- Born: September 6, 1996 (age 29) Laval, Quebec, Canada
- Height: 6 ft 0 in (183 cm)
- Weight: 193 lb (88 kg; 13 st 11 lb)
- Position: Forward
- Shot: Left
- Played for: San Antonio Rampage Colorado Eagles
- NHL draft: 204th overall, 2014 Colorado Avalanche
- Playing career: 2016–2022

= Julien Nantel =

Canadian ice hockey player (born 1996)

Julien Nantel (born September 6, 1996) is a Canadian former professional ice hockey forward. He was drafted in the 6th round by the Colorado Avalanche in the 2014 NHL entry draft.

==Playing career==
Nantel played 40 games for the Laval-Montreal Rousseau Royal in the QMAAA as a 15 year old, and scored 11 goals with 17 assists and 8 penalty minutes. In his second season with the Royal's he led the team in the playoffs to capture the championship and earn honors as the playoff MVP with 17 points in 17 games.

He was selected by Rouyn-Noranda Huskies in the second round (30th overall) of the 2012 QMJHL Entry Draft. Despite being ranked much higher, he was drafted in the 6th round of the 2014 NHL Entry draft but continued to play in the QMJHL; over the next two seasons he improved both his offensive numbers and his skill as a defensive forward. On March 9, 2016 he signed a three-year, entry-level contract with the Colorado Avalanche.

Saved data entries:
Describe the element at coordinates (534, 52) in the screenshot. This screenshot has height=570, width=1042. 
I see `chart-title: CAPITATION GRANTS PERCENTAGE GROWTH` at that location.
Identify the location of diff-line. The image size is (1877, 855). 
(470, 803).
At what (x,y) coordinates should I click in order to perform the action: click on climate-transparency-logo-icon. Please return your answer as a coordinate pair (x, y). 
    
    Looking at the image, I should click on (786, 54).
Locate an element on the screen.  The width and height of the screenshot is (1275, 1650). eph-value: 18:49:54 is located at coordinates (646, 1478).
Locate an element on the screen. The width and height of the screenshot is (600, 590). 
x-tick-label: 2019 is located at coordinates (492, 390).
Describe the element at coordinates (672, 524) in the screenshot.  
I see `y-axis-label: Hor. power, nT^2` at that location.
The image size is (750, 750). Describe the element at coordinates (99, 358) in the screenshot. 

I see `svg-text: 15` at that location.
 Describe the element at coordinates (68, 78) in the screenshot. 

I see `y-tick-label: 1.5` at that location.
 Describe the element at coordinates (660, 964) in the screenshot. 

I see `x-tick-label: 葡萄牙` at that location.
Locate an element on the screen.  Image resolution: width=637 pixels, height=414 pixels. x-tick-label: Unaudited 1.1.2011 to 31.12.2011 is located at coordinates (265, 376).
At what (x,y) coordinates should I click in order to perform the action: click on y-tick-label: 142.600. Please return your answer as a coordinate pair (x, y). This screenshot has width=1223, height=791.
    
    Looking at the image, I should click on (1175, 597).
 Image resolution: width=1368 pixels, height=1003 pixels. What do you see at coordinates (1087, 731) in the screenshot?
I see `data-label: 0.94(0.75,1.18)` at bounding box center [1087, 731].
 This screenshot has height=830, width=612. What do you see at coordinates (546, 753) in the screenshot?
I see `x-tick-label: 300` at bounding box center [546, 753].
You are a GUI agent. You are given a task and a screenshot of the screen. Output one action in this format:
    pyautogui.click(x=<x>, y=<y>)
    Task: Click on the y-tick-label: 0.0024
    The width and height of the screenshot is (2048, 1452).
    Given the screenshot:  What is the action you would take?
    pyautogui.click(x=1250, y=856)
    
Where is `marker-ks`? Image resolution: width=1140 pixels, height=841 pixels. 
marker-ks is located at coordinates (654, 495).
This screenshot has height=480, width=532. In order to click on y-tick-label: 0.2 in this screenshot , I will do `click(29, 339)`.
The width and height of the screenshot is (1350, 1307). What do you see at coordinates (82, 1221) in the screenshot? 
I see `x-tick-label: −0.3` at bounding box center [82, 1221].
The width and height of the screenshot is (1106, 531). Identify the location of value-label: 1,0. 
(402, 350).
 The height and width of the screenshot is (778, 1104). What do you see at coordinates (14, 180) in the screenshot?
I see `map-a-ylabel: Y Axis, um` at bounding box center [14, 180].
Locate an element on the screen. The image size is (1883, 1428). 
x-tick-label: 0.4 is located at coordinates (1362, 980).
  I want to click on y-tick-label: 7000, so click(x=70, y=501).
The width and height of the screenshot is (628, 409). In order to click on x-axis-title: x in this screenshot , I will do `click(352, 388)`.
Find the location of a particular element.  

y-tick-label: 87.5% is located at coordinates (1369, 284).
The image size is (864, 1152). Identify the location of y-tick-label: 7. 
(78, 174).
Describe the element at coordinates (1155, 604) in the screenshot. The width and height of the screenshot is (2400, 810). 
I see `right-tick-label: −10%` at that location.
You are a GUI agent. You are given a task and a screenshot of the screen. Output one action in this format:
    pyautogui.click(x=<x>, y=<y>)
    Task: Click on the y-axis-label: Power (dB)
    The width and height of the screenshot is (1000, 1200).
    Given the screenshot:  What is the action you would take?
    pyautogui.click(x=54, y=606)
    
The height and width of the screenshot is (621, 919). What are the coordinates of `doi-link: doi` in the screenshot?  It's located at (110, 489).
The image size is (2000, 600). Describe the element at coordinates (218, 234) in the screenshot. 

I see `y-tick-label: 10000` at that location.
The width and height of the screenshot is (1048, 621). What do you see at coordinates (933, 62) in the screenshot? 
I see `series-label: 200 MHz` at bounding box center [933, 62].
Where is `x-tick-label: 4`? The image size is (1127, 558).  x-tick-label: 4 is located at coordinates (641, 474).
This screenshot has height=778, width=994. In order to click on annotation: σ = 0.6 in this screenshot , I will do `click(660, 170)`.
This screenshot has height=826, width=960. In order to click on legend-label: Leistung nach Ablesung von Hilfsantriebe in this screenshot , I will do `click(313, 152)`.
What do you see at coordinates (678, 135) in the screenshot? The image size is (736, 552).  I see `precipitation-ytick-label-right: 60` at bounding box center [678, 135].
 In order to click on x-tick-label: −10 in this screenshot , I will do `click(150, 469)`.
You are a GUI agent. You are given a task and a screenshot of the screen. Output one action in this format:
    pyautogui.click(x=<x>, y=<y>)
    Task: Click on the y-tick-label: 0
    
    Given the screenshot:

* [Work task]
Using the Julien Nantel profile, decide whether each statement agrees with it: (a) the Colorado Avalanche drafted Nantel in the 6th round of the 2014 NHL entry draft; (b) the Rouyn-Noranda Huskies chose Nantel in the first round of the 2012 QMJHL Entry Draft; (c) on March 9, 2016, Nantel signed a two-year contract with the Colorado Avalanche. For each, answer yes or no and quote the profile's deciding words.

* [Solution for this problem]
(a) Yes: "He was drafted in the 6th round by the Colorado Avalanche in the 2014 NHL entry draft."
(b) No: "in the second round (30th overall) of the 2012 QMJHL Entry Draft"
(c) No: "On March 9, 2016 he signed a three-year, entry-level contract with the Colorado Avalanche."